───── Data ─────

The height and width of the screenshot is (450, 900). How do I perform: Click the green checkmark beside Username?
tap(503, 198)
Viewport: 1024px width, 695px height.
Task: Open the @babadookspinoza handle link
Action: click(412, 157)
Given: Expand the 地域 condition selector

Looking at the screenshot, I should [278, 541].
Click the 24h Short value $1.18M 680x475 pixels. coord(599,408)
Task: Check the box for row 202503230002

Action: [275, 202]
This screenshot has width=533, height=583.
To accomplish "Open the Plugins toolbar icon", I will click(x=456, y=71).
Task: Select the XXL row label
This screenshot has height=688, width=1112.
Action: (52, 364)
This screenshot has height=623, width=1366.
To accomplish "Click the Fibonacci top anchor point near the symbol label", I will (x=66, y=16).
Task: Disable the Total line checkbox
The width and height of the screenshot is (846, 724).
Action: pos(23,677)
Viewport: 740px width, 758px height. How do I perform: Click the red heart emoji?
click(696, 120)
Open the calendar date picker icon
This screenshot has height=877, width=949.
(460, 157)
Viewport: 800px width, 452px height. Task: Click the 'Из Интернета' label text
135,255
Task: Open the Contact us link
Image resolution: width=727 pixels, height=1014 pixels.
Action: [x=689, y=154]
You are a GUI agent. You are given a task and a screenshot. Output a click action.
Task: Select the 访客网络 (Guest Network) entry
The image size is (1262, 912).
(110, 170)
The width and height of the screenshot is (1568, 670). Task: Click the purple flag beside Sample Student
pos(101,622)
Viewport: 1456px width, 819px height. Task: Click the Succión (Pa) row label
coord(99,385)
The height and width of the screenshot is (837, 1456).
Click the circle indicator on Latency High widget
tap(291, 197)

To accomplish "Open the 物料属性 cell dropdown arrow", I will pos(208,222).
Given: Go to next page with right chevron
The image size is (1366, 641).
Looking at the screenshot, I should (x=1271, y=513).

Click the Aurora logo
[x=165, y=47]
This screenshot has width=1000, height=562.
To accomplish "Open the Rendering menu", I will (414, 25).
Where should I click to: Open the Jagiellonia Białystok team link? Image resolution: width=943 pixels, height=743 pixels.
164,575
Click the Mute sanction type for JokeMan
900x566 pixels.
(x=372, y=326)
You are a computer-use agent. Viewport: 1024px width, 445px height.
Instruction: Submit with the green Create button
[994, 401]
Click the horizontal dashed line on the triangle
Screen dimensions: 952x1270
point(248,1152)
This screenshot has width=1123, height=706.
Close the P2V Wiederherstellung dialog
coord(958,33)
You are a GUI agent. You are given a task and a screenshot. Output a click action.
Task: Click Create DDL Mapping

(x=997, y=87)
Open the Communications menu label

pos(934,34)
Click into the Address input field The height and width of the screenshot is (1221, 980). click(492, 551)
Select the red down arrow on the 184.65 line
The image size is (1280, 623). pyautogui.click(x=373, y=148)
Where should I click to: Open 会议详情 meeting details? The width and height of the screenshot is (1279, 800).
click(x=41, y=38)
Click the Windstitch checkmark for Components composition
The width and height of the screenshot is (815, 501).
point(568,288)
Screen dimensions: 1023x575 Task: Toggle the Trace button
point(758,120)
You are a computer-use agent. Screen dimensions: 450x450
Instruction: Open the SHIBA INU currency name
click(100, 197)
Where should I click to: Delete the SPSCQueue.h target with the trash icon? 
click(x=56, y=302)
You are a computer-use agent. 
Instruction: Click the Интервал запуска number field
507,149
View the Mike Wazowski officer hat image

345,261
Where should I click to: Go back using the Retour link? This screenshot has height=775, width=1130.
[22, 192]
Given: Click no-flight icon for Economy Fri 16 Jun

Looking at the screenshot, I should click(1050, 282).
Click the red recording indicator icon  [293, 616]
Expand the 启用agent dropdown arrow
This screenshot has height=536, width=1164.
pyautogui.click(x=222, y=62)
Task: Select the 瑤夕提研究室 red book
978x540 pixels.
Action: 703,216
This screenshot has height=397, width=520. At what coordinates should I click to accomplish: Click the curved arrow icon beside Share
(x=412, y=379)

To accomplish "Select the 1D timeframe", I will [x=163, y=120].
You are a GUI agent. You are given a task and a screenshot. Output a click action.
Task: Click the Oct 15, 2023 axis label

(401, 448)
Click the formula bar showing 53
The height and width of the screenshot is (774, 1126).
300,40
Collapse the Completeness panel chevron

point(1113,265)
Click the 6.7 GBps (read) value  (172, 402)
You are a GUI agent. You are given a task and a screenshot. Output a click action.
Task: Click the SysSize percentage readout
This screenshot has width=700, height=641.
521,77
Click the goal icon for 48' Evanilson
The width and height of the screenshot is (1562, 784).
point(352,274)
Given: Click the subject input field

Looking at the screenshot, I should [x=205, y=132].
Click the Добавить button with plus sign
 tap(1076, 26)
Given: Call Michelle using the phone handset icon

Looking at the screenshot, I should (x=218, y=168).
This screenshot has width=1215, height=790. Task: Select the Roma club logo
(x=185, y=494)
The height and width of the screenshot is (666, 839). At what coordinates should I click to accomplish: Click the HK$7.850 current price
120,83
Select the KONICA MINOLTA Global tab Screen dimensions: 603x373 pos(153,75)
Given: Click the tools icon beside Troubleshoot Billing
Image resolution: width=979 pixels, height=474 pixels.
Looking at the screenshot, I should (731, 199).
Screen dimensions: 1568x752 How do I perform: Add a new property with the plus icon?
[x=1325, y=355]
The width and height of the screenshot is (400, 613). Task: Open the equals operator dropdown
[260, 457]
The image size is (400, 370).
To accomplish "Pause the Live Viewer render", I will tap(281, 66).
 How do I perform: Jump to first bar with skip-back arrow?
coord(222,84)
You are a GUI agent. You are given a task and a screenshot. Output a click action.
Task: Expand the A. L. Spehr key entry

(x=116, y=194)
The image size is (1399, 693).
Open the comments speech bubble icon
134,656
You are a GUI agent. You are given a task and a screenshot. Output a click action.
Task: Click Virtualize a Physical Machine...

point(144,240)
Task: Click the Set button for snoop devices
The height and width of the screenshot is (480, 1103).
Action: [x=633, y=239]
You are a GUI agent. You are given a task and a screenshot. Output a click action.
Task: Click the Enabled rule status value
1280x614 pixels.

─────

Make an exact copy of the records.

The height and width of the screenshot is (450, 900). How do I perform: Click the green checkmark beside Username?
tap(503, 198)
Viewport: 1024px width, 695px height.
Task: Open the @babadookspinoza handle link
Action: click(412, 157)
Given: Expand the 地域 condition selector

Looking at the screenshot, I should [278, 541].
Click the 24h Short value $1.18M 680x475 pixels. coord(599,408)
Task: Check the box for row 202503230002

Action: [275, 202]
This screenshot has width=533, height=583.
To accomplish "Open the Plugins toolbar icon", I will click(x=456, y=71).
Task: Select the XXL row label
This screenshot has height=688, width=1112.
Action: (52, 364)
This screenshot has height=623, width=1366.
To accomplish "Click the Fibonacci top anchor point near the symbol label", I will (x=66, y=16).
Task: Disable the Total line checkbox
The width and height of the screenshot is (846, 724).
Action: pos(23,677)
Viewport: 740px width, 758px height. How do I perform: Click the red heart emoji?
click(696, 120)
Open the calendar date picker icon
This screenshot has height=877, width=949.
(460, 157)
Viewport: 800px width, 452px height. Task: Click the 'Из Интернета' label text
135,255
Task: Open the Contact us link
Image resolution: width=727 pixels, height=1014 pixels.
Action: [x=689, y=154]
You are a GUI agent. You are given a task and a screenshot. Output a click action.
Task: Select the 访客网络 (Guest Network) entry
The image size is (1262, 912).
(110, 170)
The width and height of the screenshot is (1568, 670). Task: Click the purple flag beside Sample Student
pos(101,622)
Viewport: 1456px width, 819px height. Task: Click the Succión (Pa) row label
coord(99,385)
The height and width of the screenshot is (837, 1456).
Click the circle indicator on Latency High widget
tap(291, 197)

To accomplish "Open the 物料属性 cell dropdown arrow", I will pos(208,222).
Given: Go to next page with right chevron
The image size is (1366, 641).
Looking at the screenshot, I should (x=1271, y=513).

Click the Aurora logo
[x=165, y=47]
This screenshot has width=1000, height=562.
To accomplish "Open the Rendering menu", I will (414, 25).
Where should I click to: Open the Jagiellonia Białystok team link? Image resolution: width=943 pixels, height=743 pixels.
164,575
Click the Mute sanction type for JokeMan
900x566 pixels.
(x=372, y=326)
You are a computer-use agent. Viewport: 1024px width, 445px height.
Instruction: Submit with the green Create button
[994, 401]
Click the horizontal dashed line on the triangle
Screen dimensions: 952x1270
point(248,1152)
This screenshot has width=1123, height=706.
Close the P2V Wiederherstellung dialog
coord(958,33)
You are a GUI agent. You are given a task and a screenshot. Output a click action.
Task: Click Create DDL Mapping

(x=997, y=87)
Open the Communications menu label

pos(934,34)
Click into the Address input field The height and width of the screenshot is (1221, 980). click(492, 551)
Select the red down arrow on the 184.65 line
The image size is (1280, 623). pyautogui.click(x=373, y=148)
Where should I click to: Open 会议详情 meeting details? The width and height of the screenshot is (1279, 800).
click(x=41, y=38)
Click the Windstitch checkmark for Components composition
The width and height of the screenshot is (815, 501).
point(568,288)
Screen dimensions: 1023x575 Task: Toggle the Trace button
point(758,120)
You are a computer-use agent. Screen dimensions: 450x450
Instruction: Open the SHIBA INU currency name
click(100, 197)
Where should I click to: Delete the SPSCQueue.h target with the trash icon? 
click(x=56, y=302)
You are a computer-use agent. 
Instruction: Click the Интервал запуска number field
507,149
View the Mike Wazowski officer hat image

345,261
Where should I click to: Go back using the Retour link? This screenshot has height=775, width=1130.
[22, 192]
Given: Click no-flight icon for Economy Fri 16 Jun

Looking at the screenshot, I should click(1050, 282).
Click the red recording indicator icon  [293, 616]
Expand the 启用agent dropdown arrow
This screenshot has height=536, width=1164.
pyautogui.click(x=222, y=62)
Task: Select the 瑤夕提研究室 red book
978x540 pixels.
Action: 703,216
This screenshot has height=397, width=520. At what coordinates should I click to accomplish: Click the curved arrow icon beside Share
(x=412, y=379)

To accomplish "Select the 1D timeframe", I will [x=163, y=120].
You are a GUI agent. You are given a task and a screenshot. Output a click action.
Task: Click the Oct 15, 2023 axis label

(401, 448)
Click the formula bar showing 53
The height and width of the screenshot is (774, 1126).
300,40
Collapse the Completeness panel chevron

point(1113,265)
Click the 6.7 GBps (read) value  (172, 402)
You are a GUI agent. You are given a task and a screenshot. Output a click action.
Task: Click the SysSize percentage readout
This screenshot has width=700, height=641.
521,77
Click the goal icon for 48' Evanilson
The width and height of the screenshot is (1562, 784).
point(352,274)
Given: Click the subject input field

Looking at the screenshot, I should [x=205, y=132].
Click the Добавить button with plus sign
 tap(1076, 26)
Given: Call Michelle using the phone handset icon

Looking at the screenshot, I should (x=218, y=168).
This screenshot has width=1215, height=790. Task: Select the Roma club logo
(x=185, y=494)
The height and width of the screenshot is (666, 839). At what coordinates should I click to accomplish: Click the HK$7.850 current price
120,83
Select the KONICA MINOLTA Global tab Screen dimensions: 603x373 pos(153,75)
Given: Click the tools icon beside Troubleshoot Billing
Image resolution: width=979 pixels, height=474 pixels.
Looking at the screenshot, I should (731, 199).
Screen dimensions: 1568x752 How do I perform: Add a new property with the plus icon?
[x=1325, y=355]
The width and height of the screenshot is (400, 613). Task: Open the equals operator dropdown
[260, 457]
The image size is (400, 370).
To accomplish "Pause the Live Viewer render", I will tap(281, 66).
 How do I perform: Jump to first bar with skip-back arrow?
coord(222,84)
You are a GUI agent. You are given a task and a screenshot. Output a click action.
Task: Expand the A. L. Spehr key entry

(x=116, y=194)
The image size is (1399, 693).
Open the comments speech bubble icon
134,656
You are a GUI agent. You are given a task and a screenshot. Output a click action.
Task: Click Virtualize a Physical Machine...

point(144,240)
Task: Click the Set button for snoop devices
The height and width of the screenshot is (480, 1103).
Action: [x=633, y=239]
You are a GUI agent. You are given a task and a screenshot. Output a click action.
Task: Click the Enabled rule status value
1280x614 pixels.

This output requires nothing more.